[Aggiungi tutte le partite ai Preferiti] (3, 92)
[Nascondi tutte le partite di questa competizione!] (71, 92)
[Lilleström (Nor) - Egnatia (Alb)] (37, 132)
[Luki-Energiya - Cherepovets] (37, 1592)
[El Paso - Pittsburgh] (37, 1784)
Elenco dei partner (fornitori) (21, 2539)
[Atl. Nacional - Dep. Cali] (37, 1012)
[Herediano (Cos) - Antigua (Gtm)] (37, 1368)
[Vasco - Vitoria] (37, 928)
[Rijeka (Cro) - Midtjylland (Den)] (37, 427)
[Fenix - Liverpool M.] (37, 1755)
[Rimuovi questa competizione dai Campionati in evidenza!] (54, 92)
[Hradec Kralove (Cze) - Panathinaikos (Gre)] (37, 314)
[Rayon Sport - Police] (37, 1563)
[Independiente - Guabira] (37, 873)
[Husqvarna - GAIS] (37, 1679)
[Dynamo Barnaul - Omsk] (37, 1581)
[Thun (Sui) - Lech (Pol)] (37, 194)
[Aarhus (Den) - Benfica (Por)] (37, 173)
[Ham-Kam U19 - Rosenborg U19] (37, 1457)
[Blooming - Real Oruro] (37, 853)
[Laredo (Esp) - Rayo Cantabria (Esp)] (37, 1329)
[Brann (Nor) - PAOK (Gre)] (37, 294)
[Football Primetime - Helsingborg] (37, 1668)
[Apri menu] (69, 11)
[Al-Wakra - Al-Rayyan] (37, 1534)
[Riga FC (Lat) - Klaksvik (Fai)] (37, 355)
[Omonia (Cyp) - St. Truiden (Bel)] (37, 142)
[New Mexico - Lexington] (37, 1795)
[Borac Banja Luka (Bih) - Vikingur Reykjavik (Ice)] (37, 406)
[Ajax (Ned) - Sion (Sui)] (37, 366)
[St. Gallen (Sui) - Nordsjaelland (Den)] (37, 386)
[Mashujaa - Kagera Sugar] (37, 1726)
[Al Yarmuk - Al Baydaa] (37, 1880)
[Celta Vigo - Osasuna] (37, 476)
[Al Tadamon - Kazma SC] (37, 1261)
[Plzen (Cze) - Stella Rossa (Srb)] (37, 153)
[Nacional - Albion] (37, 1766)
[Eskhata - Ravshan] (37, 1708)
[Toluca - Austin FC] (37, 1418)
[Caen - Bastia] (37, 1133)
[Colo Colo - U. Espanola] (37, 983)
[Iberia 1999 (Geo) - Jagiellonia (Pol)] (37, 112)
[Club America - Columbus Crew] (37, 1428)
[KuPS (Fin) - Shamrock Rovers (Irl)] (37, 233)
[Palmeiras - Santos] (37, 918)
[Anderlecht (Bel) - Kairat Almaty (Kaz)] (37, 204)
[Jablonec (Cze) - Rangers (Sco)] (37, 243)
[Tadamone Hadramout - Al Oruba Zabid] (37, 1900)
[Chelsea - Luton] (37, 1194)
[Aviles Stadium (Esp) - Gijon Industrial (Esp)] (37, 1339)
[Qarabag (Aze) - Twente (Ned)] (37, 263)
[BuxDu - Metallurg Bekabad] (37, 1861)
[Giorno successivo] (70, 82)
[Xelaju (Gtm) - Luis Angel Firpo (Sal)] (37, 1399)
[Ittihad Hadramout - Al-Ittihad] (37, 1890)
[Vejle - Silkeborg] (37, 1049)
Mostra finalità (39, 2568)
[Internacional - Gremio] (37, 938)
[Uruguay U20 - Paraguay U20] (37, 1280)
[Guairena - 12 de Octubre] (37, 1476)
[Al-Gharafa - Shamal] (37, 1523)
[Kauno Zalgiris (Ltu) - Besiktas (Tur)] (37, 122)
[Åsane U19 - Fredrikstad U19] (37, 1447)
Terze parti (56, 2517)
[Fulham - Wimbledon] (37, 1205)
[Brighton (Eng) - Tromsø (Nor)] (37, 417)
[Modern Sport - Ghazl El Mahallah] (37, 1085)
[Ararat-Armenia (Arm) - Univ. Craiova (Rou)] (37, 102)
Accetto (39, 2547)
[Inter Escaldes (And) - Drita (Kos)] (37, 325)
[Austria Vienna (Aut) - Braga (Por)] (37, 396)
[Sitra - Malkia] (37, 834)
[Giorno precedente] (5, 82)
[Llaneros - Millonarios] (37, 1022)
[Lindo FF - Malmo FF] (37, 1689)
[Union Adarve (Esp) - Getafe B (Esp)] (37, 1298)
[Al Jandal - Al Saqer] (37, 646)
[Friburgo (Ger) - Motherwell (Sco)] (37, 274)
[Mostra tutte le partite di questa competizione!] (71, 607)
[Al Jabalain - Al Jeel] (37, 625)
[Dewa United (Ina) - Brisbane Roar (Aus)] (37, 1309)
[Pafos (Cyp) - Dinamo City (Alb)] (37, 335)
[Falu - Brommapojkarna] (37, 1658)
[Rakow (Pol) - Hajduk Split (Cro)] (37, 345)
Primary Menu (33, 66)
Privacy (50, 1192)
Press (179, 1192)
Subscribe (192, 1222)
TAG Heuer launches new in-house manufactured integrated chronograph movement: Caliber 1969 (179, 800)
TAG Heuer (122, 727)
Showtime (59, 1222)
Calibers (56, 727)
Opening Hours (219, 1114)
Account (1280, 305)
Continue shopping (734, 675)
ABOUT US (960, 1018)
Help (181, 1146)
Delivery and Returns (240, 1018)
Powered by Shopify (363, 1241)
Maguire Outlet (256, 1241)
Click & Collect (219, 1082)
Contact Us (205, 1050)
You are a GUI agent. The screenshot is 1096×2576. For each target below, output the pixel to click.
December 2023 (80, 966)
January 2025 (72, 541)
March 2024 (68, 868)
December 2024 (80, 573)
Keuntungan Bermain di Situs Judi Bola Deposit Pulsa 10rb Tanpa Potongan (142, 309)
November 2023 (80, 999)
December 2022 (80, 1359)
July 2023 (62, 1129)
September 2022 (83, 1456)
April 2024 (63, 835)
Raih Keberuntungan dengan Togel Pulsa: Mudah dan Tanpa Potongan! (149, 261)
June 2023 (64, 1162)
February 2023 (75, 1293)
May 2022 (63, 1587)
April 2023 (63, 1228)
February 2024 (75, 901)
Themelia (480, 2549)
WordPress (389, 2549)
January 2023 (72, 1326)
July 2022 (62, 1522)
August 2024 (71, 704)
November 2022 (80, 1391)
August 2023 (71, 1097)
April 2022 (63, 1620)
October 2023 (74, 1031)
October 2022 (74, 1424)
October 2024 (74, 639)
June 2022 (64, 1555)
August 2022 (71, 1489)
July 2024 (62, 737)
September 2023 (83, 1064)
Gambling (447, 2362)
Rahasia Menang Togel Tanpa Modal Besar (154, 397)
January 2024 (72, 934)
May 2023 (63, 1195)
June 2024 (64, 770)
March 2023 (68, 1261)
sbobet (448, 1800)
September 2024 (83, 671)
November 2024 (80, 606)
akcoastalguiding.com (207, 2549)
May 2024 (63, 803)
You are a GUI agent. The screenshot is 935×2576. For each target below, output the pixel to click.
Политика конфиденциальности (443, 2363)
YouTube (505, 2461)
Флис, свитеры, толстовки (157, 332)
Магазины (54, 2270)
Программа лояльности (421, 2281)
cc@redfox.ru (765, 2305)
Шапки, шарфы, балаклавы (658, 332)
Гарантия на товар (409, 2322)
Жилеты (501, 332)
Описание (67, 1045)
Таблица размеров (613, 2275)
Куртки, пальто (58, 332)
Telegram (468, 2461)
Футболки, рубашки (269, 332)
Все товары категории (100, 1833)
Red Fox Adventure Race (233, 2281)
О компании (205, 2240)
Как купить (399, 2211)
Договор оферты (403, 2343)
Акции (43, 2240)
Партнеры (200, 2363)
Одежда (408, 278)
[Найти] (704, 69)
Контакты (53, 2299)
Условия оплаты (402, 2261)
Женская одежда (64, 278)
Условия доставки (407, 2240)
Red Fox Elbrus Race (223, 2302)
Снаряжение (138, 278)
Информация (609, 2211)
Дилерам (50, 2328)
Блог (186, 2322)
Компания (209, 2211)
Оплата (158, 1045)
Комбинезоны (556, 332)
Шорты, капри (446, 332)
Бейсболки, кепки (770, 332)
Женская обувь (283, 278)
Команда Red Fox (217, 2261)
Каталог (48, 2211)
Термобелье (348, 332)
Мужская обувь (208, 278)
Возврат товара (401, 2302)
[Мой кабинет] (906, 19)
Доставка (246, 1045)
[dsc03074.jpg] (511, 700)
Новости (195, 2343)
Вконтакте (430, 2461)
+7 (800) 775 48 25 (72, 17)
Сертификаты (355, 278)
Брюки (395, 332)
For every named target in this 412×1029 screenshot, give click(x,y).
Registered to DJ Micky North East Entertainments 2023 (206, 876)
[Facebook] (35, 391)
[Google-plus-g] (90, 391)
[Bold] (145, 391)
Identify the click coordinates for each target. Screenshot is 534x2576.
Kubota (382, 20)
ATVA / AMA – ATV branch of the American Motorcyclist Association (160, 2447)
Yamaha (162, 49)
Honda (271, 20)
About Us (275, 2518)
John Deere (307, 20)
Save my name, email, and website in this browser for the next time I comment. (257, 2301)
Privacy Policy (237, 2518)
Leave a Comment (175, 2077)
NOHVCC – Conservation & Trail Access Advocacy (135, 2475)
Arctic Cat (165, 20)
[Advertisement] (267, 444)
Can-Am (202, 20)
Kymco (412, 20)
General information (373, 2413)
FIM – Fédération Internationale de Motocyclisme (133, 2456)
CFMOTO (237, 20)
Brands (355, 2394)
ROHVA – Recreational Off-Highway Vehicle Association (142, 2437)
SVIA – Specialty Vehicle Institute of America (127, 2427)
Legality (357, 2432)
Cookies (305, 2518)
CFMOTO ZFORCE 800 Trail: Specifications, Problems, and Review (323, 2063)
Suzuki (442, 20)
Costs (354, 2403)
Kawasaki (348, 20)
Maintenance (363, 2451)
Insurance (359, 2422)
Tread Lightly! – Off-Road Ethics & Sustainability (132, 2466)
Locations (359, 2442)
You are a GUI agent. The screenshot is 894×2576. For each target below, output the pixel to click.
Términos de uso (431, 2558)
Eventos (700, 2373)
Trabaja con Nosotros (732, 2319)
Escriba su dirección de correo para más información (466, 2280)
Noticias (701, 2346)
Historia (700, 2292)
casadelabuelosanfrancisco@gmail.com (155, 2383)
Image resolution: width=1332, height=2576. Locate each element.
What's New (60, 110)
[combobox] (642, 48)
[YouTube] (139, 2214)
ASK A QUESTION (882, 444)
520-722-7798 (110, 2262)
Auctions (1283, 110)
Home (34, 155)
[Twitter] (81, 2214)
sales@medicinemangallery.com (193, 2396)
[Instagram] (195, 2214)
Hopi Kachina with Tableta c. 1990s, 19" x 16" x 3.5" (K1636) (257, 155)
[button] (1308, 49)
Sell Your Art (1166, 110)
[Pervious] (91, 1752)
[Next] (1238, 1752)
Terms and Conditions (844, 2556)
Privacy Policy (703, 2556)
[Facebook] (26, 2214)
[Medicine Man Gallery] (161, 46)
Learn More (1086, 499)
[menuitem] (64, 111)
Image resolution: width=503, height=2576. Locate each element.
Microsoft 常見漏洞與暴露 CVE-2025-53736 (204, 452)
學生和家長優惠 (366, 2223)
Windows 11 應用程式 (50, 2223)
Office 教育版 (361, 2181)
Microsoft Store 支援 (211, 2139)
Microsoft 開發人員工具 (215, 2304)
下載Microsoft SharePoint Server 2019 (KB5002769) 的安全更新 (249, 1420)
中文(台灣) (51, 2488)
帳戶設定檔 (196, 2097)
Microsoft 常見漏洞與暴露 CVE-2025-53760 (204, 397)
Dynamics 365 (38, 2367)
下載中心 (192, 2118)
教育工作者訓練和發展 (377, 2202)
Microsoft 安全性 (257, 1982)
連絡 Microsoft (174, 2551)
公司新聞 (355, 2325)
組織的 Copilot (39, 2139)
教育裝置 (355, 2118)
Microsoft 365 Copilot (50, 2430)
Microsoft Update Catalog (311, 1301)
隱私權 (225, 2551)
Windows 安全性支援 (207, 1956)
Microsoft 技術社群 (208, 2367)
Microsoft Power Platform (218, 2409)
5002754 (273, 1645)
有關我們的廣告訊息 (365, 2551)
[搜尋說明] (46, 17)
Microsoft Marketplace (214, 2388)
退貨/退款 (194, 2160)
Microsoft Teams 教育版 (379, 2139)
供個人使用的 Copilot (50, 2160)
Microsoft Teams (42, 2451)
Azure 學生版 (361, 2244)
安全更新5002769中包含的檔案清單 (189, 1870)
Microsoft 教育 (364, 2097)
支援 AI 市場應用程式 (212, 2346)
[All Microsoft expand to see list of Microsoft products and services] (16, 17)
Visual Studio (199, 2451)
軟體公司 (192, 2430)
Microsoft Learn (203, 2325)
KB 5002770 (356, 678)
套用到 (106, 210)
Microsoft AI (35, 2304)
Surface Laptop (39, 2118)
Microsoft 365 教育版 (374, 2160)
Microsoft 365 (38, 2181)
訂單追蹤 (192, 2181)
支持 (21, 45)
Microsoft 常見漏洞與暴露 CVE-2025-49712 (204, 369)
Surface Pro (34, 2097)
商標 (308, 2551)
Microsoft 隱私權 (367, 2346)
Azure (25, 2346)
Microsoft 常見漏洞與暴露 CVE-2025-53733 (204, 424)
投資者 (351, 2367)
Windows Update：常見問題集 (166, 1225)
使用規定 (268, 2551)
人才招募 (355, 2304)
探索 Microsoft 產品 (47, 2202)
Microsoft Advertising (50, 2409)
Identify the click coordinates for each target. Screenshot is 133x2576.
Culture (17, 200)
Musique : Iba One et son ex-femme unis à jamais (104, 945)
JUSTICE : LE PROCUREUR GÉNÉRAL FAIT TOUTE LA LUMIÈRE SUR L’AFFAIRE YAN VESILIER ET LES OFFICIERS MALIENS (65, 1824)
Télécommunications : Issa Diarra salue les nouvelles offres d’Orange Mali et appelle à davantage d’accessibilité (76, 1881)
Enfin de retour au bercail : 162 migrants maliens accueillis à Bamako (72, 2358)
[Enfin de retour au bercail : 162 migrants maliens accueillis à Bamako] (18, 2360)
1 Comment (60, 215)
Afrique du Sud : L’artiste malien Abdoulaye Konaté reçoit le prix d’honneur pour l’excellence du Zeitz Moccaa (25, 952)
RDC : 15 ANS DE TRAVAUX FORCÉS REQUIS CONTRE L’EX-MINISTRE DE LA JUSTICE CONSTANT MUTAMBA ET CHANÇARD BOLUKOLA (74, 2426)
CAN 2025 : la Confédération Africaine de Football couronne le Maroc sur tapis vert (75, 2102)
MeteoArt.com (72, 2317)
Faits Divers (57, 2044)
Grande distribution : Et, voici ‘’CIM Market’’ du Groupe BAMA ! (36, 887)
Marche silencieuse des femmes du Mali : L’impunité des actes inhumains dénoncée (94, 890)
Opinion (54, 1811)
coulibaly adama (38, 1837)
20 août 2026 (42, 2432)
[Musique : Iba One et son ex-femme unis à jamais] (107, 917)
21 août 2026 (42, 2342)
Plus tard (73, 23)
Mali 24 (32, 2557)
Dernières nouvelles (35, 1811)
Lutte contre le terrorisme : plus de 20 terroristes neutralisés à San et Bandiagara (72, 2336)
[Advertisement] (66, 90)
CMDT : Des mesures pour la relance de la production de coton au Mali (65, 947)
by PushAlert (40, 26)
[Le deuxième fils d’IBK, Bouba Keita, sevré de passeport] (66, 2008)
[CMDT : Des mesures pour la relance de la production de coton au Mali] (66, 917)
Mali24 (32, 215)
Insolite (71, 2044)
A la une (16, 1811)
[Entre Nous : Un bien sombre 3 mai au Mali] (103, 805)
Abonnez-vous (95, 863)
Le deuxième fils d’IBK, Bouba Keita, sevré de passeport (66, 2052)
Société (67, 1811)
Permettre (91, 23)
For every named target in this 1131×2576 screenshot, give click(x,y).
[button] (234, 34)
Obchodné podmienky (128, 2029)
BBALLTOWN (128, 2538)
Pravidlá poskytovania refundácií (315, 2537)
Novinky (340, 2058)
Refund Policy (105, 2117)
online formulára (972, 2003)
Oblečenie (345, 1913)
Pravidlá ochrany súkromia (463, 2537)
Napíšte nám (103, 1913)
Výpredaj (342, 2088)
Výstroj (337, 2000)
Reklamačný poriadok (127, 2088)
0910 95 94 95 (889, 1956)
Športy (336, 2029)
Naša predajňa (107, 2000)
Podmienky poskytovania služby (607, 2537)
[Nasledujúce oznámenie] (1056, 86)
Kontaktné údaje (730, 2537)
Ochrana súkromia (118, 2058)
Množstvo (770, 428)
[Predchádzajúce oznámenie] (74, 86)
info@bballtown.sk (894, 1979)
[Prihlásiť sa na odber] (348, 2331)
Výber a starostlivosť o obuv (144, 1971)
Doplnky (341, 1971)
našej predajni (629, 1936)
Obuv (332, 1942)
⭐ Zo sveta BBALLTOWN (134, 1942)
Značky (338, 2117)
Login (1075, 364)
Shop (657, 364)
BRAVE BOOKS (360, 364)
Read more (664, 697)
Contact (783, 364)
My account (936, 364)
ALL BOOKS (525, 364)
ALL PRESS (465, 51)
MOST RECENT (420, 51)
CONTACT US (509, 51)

*-*-*

Activity:
What you give back must be the stretch above, starting at the line with "[Friburgo (Ger) - Motherwell (Sco)] (37, 274)" and ending at the line with "Calibers (56, 727)", copied exactly.

Result:
[Friburgo (Ger) - Motherwell (Sco)] (37, 274)
[Mostra tutte le partite di questa competizione!] (71, 607)
[Al Jabalain - Al Jeel] (37, 625)
[Dewa United (Ina) - Brisbane Roar (Aus)] (37, 1309)
[Pafos (Cyp) - Dinamo City (Alb)] (37, 335)
[Falu - Brommapojkarna] (37, 1658)
[Rakow (Pol) - Hajduk Split (Cro)] (37, 345)
Primary Menu (33, 66)
Privacy (50, 1192)
Press (179, 1192)
Subscribe (192, 1222)
TAG Heuer launches new in-house manufactured integrated chronograph movement: Caliber 1969 (179, 800)
TAG Heuer (122, 727)
Showtime (59, 1222)
Calibers (56, 727)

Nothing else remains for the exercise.